◆ **DATA PROVIDED**
++++++++++

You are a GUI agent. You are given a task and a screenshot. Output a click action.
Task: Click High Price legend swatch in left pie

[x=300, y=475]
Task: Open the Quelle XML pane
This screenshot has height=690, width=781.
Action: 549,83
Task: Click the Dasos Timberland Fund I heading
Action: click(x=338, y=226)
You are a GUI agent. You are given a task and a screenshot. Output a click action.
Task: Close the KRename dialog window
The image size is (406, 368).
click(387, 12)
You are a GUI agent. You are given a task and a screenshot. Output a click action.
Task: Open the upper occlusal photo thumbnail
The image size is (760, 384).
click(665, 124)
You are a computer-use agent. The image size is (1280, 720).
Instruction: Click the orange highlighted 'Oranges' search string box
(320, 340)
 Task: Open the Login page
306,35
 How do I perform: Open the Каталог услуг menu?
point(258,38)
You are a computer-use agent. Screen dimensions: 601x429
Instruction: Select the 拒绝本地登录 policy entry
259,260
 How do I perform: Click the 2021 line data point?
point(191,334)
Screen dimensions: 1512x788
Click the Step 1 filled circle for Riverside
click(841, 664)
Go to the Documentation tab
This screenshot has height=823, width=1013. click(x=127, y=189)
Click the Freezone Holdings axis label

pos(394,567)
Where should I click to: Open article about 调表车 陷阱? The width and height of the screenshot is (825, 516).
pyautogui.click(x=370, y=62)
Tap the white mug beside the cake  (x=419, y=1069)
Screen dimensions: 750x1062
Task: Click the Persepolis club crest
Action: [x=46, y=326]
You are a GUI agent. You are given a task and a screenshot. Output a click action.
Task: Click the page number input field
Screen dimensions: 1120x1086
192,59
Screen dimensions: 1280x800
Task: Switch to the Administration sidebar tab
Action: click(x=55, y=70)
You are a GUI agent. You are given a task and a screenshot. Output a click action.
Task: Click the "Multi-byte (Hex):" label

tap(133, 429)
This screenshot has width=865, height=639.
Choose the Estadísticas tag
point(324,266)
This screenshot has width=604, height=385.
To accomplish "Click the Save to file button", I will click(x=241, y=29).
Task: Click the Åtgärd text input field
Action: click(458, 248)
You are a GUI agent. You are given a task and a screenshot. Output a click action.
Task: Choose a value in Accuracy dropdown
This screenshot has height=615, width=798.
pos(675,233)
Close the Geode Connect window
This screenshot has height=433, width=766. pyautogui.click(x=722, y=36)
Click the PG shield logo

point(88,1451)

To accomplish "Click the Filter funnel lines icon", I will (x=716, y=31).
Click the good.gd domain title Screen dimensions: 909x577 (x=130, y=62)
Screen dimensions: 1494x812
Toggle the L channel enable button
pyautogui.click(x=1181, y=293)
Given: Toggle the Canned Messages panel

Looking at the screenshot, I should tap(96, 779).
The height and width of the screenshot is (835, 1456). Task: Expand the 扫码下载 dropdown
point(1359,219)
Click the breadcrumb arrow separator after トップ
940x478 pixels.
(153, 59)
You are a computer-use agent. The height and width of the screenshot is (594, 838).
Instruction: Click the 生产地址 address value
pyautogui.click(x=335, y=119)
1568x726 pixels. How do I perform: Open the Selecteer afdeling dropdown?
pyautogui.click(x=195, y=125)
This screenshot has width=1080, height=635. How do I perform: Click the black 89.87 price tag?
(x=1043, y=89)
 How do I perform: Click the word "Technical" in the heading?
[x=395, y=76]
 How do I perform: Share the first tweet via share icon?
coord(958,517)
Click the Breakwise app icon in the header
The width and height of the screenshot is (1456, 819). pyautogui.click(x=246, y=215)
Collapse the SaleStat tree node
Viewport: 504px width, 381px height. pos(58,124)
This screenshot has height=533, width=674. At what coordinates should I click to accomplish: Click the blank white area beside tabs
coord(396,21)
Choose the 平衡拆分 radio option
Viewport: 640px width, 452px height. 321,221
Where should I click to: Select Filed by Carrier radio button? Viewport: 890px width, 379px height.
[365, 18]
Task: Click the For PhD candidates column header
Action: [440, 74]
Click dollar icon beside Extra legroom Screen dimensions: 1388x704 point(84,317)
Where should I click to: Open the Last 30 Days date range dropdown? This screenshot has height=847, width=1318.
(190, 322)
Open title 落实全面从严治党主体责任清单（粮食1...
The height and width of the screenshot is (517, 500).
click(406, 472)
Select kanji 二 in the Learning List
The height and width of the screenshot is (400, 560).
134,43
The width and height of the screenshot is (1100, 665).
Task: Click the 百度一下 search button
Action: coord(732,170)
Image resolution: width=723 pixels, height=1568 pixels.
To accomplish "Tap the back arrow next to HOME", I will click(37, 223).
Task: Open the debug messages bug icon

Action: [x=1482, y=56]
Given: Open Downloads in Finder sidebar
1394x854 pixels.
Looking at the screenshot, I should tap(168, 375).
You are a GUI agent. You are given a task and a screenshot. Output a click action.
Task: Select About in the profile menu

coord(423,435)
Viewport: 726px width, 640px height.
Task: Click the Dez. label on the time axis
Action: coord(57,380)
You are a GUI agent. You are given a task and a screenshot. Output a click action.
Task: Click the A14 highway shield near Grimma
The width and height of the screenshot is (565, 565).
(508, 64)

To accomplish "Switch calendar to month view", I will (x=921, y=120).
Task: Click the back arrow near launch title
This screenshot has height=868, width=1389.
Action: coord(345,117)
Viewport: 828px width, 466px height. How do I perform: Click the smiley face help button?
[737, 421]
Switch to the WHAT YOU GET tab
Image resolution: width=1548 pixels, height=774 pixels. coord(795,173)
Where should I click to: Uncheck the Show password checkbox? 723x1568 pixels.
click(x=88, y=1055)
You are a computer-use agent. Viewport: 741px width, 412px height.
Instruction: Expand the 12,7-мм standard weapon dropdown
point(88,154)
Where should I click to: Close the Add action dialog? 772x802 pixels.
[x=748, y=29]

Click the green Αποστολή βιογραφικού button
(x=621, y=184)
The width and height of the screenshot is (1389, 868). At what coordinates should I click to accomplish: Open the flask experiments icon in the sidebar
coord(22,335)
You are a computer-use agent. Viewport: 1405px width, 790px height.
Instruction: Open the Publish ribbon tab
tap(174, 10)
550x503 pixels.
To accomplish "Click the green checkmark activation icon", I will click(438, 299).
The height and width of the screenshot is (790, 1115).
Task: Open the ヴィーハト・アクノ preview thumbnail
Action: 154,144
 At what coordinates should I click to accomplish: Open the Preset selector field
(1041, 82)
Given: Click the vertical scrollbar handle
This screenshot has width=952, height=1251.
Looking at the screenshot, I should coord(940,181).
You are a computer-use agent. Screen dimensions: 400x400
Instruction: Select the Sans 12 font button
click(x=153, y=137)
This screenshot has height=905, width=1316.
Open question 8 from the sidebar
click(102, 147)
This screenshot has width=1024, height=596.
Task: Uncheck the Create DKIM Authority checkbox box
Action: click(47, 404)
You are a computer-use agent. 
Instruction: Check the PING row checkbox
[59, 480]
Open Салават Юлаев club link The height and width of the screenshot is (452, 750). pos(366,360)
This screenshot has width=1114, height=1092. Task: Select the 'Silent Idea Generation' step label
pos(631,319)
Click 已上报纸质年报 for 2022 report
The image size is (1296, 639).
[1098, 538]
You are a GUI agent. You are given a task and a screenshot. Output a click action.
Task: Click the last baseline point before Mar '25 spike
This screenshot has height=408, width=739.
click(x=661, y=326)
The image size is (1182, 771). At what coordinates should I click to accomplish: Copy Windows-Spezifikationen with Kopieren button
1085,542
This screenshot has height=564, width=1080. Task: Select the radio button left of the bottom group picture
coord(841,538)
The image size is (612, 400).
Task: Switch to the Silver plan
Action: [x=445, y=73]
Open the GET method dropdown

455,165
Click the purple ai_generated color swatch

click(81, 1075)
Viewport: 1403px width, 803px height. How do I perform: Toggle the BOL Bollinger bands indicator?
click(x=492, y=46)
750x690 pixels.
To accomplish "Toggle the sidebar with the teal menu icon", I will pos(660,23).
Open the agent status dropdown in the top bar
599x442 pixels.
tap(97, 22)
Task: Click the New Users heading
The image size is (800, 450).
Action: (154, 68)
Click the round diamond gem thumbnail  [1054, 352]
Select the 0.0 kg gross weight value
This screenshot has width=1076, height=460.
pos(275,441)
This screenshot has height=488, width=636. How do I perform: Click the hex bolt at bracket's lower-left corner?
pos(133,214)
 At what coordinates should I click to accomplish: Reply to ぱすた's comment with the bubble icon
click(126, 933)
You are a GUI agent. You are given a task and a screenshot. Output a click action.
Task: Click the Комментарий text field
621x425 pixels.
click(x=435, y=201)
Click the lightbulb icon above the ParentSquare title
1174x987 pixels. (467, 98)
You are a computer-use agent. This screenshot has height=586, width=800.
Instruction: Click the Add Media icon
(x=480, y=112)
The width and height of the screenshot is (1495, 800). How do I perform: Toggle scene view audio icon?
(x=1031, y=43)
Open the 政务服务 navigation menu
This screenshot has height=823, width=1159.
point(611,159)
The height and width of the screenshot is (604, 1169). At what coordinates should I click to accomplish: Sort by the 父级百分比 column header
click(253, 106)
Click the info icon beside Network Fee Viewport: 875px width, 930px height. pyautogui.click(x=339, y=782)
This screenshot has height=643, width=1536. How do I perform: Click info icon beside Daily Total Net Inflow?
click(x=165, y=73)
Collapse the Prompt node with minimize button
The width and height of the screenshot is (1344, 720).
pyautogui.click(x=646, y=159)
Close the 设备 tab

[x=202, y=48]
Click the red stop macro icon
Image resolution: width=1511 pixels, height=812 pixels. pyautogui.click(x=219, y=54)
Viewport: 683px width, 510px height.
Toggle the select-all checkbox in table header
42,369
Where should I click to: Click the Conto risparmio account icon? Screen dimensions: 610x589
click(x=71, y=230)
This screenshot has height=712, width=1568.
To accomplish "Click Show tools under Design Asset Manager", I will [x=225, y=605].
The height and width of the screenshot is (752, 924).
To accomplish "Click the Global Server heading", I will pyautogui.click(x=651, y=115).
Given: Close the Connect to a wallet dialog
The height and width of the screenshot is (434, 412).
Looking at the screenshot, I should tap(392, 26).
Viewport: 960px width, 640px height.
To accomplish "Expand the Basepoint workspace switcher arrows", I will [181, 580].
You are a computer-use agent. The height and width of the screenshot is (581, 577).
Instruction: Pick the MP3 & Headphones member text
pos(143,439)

++++++++++

◆ **TASK TO CARRY OUT**
From the listing, reproduce every line where the word "computer" is present.

◆ **TASK SOLUTION**
You are a computer-use agent. The image size is (1280, 720).
You are a computer-use agent. Screen dimensions: 601x429
You are a computer-use agent. The height and width of the screenshot is (594, 838).
You are a computer-use agent. Viewport: 741px width, 412px height.
You are a computer-use agent. Viewport: 1405px width, 790px height.
You are a computer-use agent. Screen dimensions: 400x400
You are a computer-use agent. 
You are a computer-use agent. This screenshot has height=586, width=800.
You are a computer-use agent. The height and width of the screenshot is (581, 577).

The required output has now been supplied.